TEXT BLOCK →
For this second entry in this series, I’ll be explaining the concepts behind the paper, “Why Should I Trust You?”, Explaining the Predictions of Any Classifier (Direct PDF download link). This is the main paper, submitted on ArXiv, that introduces the Local Interpretable Model-agnostic Explanations, or LIME. I talked about this in brief in a previous blogpost outlining a list of possible desires to understand what our models understand, and now I’d like to expand upon the methods and technicalities of this program. I’ll try to keep it as non-technical as I can, but I may fail in that regard at some points, so I apologize in advance.
Note that, while LIME works for both image data and text data, for both classifier and regressor models, I’ll only be talking about LIME with respect to image classifiers. It’s not that I don’t understand the program’s application to other styles of models and data (as they are virtually the same save for their visual representations of the individual explanations), but because I find image classification to be the most fascinating of the four options.
Why Do We Need It?
In the paper, the authors explain at length that it’s important we understand why our models are making the right decisions for the right reasons. In the title itself, even, it puts into question the practice of blindly* trusting the accuracy percentage output by our standard scoring methods.
As LIME is applicable mostly to neural networks, it makes sense that such a black box model might need help further explaining itself than something like a linear regression model. If we can achieve high accuracy with neural networks, especially when comparing them to other modeling techniques, then being able to present a robust and airtight set of reasons for any and all predictions made by that model is a very powerful tool to be boasted.
Again, I talked about this in my post introducing LIME, but I’ll reiterate that we want our models to use the appropriate features of the data to arrive at the correct conclusions. After all, if us data scientists can’t even trust the model, how do we expect anyone else to? And if nobody trusts our work, then I don’t think it’s too alarmist to say that our field will disappear within a fortnight. Thus arises the need for us to understand our models such that we may pass that understanding onto our stakeholders.
How Does It Work?
Conceptually speaking, the viewer works by transforming uninterpretable feature importance into interpretable feature importance. In the example of image viewing, it transforms features deemed “important” by the image classifier, which are stored as uninterpretable tensors, back into images, and assigns a binary classification to each feature. In other words, if our model takes images as input, LIME outputs its interpretable explanation as another image.
First, the image is separated into super-pixels based on patches of similarly-colored pixels. If there’s a slow, gradient-like change from black to white, LIME might classify all those pixels as belonging to the same super-pixel. If, on the other hand, a stretch of black pixels suddenly changes to white, those black pixels will be in one super-pixel, and the white pixels will belong to another. The prevailing logic is that something that is considered a “feature” will generally be the same color all the way through, or will have a slow change from one side of the feature to the other. This is how things like trees are differentiated from the sky, or how lane lines are differentiated from the road they’re painted on. After the image is segmented, LIME can start its explanation.

DATASET EXCERPTS →
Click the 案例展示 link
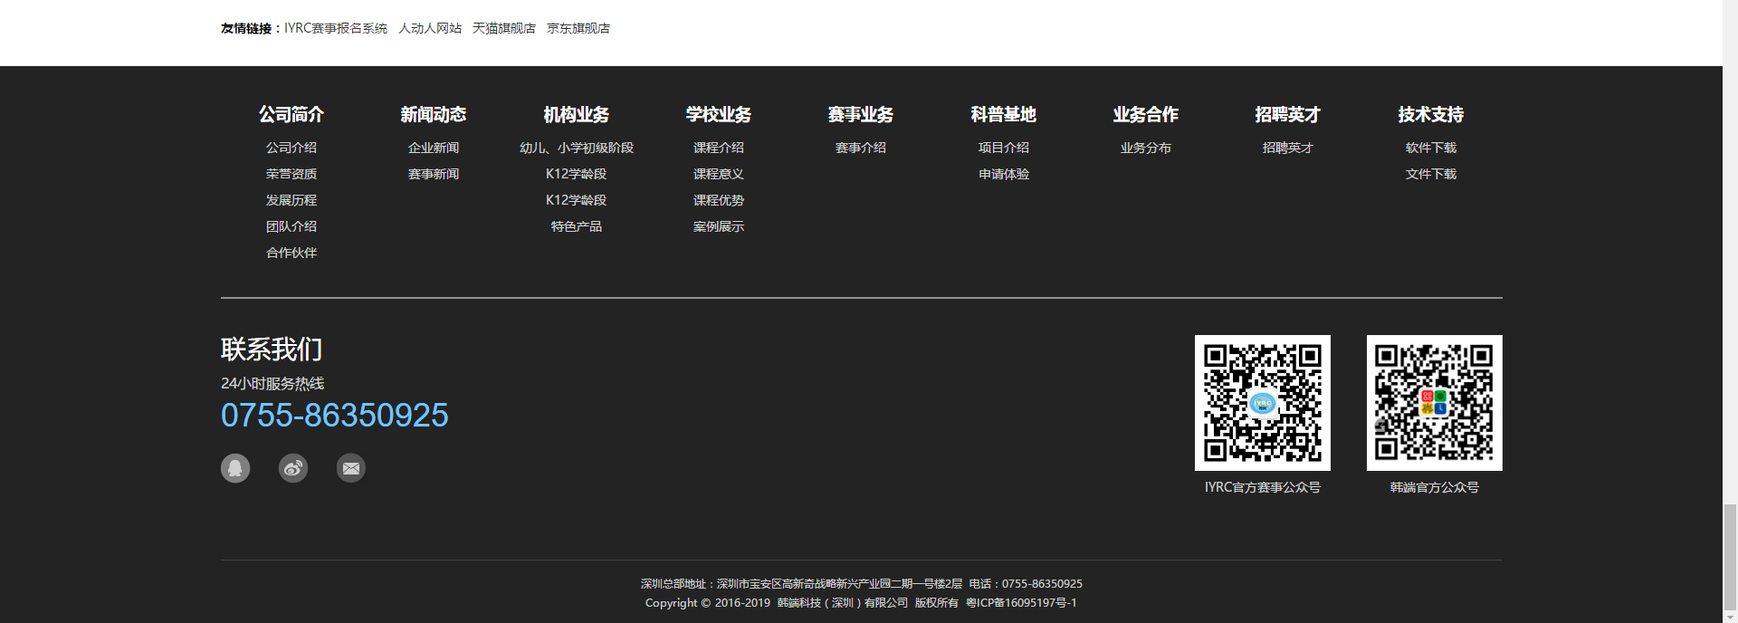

* * *

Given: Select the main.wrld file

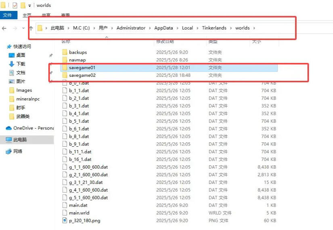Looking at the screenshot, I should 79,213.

WHAT THIS EXERCISE ASKS →
(A) Write down the part of the LIME text that begins at the words "As LIME is applicable" and stops after the words "to be boasted.".
(B) Summarize the LIME text in two sentences.
The items play no part in what follows and can be left aside.

RESPONSES BY TASK →
(A)
As LIME is applicable mostly to neural networks, it makes sense that such a black box model might need help further explaining itself than something like a linear regression model. If we can achieve high accuracy with neural networks, especially when comparing them to other modeling techniques, then being able to present a robust and airtight set of reasons for any and all predictions made by that model is a very powerful tool to be boasted.

(B) LIME, introduced in the paper "Why Should I Trust You?", turns uninterpretable feature importance into interpretable feature importance, so that for an image classifier its explanation comes out as another image. The paper argues that we must understand whether our models make the right decisions for the right reasons rather than blindly trusting accuracy scores, and for images LIME starts by splitting the picture into super-pixels based on patches of similarly colored pixels.